Temporal and spatial development of a gravity-driven normal fault array: Middle–Upper Jurassic, South Viking Graben, northern North Sea

Three-dimensional seismic and well data from the South Viking Graben, northern North Sea Basin, is used to investigate the temporal and spatial development of a gravity-driven normal fault array above an evaporite-rich detachment. Two moderate throw (500–900 m), Middle to Upper Jurassic normal faults (the Gudrun and Brynhild Faults) are developed within the study area. Both faults die-out laterally and tip-out upwards at different structural levels within the syn-rift succession. Both faults terminate downwards into Late Permian evaporites (Zechstein Group) and do not offset pre-evaporite basement units.
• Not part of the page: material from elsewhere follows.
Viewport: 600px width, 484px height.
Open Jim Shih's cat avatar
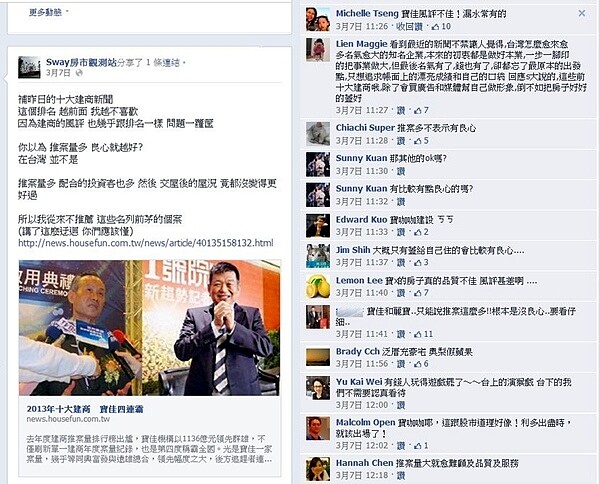[318, 256]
This thin-skinned fault array developed in response to westwards tilting of the hangingwall of the South Viking Graben during Late Jurassic rifting, and consequent westward gliding and extensional break-up of units above the mechanically-weak evaporite horizon. Isochron mapping and well-based correlation of Middle to Upper Jurassic syn-rift units allow constraints to be placed on the temporal evolution of the fault array. Several stages of structural development are observed which document; (i) a period of relatively minor, early (i.e. pre-rift) halokinesis; (ii) variable spatial activity on individual faults within the array; and (iii) the progressive upslope migration of active faulting within the array as a whole. The progressive upslope migration of fault activity is interpreted to reflect progressive “unbuttressing” and extensional faulting of upslope, post-evaporite units. The overall structural style and kinematic evolution identified here shares many characteristics with both ‘rift–raft tectonics’ documented in other rifts developed above an evaporitic sub-stratum and ‘raft tectonics’ described from passive margin basins containing thick mobile salt or shale intervals. This style of fault array evolution differs from that observed in rifts lacking mobile layers at-depth and highlights the importance of these units in the structural development of rifts.